L'image restera sans doute comme un des grands moments des Jeux. Prostrée, en larmes, effondrée, Shin A Lam est assise seule sur la piste éclairée de vert de l'immense salle noyée de monde. Abasourdie et en désaccord total avec la décision arbitrale offrant la victoire à son adversaire en demi-finale olympique de l'épée alors qu'elle estimait que le chrono s'était écoulé, la Sud-Coréenne n'accepte pas de voir son rêve olympique s'envoler de cette manière. Pendant près d'une heure, cette jeune athlète a fait front en attendant que ses responsables parviennent à déposer une réclamation, finalement rejetée.
Pour arriver à cette scène ahurissante, un imbroglio autour du déclenchement du chronométrage officiel. Une panne a empêché pendant 20 minutes la seconde demi-finale de l'épreuve de l'épée dames de se terminer, alors qu'il ne restait plus qu'une seconde dans le duel opposant la Sud-Coréenne à l'Allemande Britta Heidemann. Les deux escrimeuses étaient à égalité 5 partout dans la minute supplémentaire. La Sud-Coréenne possédait la priorité et aurait donc gagné l'assaut si l'Allemande n'avait pas marqué. Or, au bout de quatre assauts partagés, l'Allemande parvenait à marquer le point vainqueur. Mais l'entraîneur de la Sud-Coréenne bondissait de son banc pour contester le déclenchement du chrono, estimant que la seconde restante était dépassée au moment de la touche de Heidemann.

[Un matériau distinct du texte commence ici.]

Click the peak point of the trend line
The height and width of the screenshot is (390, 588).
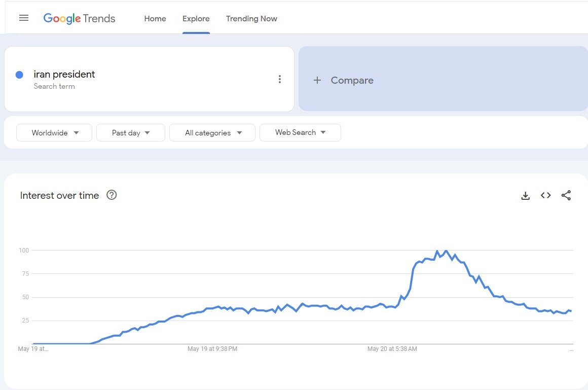[x=437, y=251]
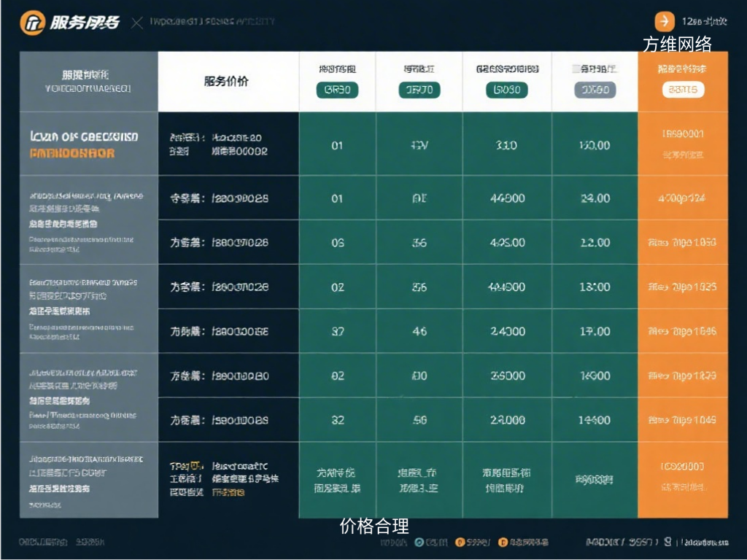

La commission technique de la Fédération internationale se penchait sur le problème afin de déterminer la solution appropriée, laissant le match interrompu et les deux escrimeuses toujours sur la piste, faisant les cent pas. Après vingt minutes d'interminables négociations, la décision a finalement été prise de déclarer vainqueur l'Allemande. Au grand dam de cette Sud-Coréenne, restant en larmes toujours sur la piste, la tête dans les mains, refusant ou se montrant incapable de quitter les lieux. Dix minutes après avoir finalement accepté son sort, Shin est revenue sur la piste pour tenter de décrocher le bronze sous les vivas du public qui avait pris fait et cause pour la malheureuse... Elle s'inclinera finalement face à la numéro un 1 mondiale, la Chinoise Sun Yujie (15-11). Le sport est parfois cruel.